====== Selected text ======

For anyone else receiving the Unicode Error: change f = open(str(i)+'.txt', 'w'), to f = open(str(i)+'.txt', 'w', encoding='utf-8')
2

It's still inefficient, but since it's required here's one possible solution.

import pandas as pd
from io import StringIO

data="""
column1 column2
c1 c2
c3 c4
c5 c6
"""

df = pd.read_csv(StringIO(data), delimiter='\s+')

i=0
for row in df.values:
    filename = 'testdir/review{}.csv'.format(i)
    row.tofile(filename, sep=",", format="%s")
    i+=1

This will take the values as an array and write the data to a csv file named review0.csv, review1.csv... Another solution is to use pd.to_csv within the loop and specify the chunk

Comments

1

Here's another way to do it. This creates a destination folder if it doesn't exist.

====== Data shown ======

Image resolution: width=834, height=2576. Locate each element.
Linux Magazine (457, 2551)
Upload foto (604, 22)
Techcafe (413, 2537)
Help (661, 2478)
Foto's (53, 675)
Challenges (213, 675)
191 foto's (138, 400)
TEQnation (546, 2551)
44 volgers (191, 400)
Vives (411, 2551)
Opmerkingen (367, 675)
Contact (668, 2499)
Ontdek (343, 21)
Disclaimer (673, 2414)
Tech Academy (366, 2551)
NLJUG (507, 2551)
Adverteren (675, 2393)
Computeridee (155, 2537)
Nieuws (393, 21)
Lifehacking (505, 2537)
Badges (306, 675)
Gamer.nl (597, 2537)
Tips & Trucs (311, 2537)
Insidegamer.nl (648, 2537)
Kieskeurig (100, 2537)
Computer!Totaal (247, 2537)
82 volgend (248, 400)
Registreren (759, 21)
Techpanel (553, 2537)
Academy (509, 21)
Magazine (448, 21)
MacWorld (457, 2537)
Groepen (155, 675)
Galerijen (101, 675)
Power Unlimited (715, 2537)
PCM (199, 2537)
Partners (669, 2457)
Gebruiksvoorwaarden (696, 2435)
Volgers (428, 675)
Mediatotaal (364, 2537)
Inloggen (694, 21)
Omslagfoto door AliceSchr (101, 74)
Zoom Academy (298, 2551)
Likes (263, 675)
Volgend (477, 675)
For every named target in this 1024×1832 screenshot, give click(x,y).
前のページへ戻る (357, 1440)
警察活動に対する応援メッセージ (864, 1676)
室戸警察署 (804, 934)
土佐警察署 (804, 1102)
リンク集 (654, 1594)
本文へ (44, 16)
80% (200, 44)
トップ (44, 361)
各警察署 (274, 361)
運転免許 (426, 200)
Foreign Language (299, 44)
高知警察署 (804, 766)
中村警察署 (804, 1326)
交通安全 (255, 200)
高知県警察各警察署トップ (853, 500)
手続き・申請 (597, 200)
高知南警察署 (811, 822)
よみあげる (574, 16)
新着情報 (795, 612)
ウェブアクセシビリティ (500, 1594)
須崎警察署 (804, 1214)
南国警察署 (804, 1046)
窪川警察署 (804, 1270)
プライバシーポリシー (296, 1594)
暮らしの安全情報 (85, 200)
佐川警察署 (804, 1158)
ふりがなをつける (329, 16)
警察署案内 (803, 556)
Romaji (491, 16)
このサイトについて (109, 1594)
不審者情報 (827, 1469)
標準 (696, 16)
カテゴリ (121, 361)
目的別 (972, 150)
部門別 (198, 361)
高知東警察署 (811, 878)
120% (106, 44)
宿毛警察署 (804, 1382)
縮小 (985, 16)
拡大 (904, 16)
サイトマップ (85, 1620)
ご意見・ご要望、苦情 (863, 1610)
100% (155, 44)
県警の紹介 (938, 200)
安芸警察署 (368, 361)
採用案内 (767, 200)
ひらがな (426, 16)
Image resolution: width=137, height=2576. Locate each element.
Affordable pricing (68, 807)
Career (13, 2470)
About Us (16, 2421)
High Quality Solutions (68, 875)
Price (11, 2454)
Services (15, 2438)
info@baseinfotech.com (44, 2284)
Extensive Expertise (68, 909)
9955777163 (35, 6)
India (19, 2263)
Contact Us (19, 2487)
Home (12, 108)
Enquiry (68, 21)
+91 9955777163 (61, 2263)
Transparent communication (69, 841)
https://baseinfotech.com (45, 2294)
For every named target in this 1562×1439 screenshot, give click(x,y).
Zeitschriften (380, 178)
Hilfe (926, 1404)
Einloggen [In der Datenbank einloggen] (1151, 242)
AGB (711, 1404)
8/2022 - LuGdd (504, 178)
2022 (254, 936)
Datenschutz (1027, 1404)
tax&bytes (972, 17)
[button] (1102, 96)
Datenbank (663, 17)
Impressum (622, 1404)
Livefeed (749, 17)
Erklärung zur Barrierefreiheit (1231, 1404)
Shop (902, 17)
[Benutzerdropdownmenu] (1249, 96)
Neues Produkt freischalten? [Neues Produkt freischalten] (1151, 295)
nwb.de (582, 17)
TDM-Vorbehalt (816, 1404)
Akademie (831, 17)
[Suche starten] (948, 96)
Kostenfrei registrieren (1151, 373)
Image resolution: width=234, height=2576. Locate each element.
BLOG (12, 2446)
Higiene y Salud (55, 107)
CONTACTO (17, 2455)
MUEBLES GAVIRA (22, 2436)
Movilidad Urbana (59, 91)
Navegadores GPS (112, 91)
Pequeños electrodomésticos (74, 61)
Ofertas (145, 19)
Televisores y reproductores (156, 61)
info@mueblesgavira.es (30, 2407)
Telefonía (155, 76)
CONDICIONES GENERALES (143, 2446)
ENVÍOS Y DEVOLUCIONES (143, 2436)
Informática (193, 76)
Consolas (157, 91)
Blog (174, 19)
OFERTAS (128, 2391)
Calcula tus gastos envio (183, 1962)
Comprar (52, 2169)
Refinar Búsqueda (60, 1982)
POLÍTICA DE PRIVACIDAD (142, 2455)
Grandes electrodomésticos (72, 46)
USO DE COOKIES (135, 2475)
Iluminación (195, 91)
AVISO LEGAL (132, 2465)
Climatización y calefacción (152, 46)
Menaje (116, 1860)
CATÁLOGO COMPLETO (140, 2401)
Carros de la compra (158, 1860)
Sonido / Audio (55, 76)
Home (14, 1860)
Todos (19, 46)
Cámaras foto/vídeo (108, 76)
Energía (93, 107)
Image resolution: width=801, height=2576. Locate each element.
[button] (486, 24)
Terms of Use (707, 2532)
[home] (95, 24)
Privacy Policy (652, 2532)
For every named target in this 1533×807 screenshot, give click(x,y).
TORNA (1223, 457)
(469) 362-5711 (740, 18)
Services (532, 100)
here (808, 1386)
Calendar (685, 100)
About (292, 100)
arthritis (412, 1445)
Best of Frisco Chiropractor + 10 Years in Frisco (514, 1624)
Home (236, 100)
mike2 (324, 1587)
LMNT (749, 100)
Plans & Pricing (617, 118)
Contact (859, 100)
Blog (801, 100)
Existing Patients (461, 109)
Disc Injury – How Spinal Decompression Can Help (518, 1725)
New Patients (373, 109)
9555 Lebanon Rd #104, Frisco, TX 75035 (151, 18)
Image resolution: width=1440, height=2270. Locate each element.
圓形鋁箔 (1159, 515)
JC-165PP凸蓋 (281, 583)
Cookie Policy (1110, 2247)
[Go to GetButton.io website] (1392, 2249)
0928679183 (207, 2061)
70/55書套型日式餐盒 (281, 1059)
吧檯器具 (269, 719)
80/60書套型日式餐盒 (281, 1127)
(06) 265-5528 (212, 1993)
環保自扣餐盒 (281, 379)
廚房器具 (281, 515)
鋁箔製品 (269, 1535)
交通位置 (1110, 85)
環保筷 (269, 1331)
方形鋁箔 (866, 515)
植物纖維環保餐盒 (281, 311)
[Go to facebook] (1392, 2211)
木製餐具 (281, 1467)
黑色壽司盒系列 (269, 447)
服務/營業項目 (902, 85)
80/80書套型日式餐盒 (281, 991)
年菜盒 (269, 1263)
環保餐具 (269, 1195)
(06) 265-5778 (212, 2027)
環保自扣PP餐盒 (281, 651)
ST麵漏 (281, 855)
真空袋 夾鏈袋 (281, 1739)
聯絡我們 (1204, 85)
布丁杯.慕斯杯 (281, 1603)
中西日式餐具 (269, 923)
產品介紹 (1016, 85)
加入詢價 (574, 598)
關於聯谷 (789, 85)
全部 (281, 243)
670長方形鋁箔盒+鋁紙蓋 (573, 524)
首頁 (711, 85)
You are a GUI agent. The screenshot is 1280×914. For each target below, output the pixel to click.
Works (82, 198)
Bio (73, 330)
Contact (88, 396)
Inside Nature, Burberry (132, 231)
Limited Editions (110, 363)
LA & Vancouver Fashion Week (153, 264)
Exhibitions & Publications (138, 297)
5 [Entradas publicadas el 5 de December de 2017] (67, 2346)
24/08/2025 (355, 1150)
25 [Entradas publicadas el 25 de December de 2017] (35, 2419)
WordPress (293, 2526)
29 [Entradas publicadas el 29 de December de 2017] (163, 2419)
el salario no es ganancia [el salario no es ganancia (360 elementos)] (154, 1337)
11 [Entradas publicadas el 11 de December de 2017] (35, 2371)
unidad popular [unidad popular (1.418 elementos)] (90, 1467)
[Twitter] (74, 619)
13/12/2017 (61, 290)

======

• What to produce: In the forum thread above, what change does it give for anyone receiving the Unicode Error?

• Response to the exercise: Change f = open(str(i)+'.txt', 'w') to f = open(str(i)+'.txt', 'w', encoding='utf-8').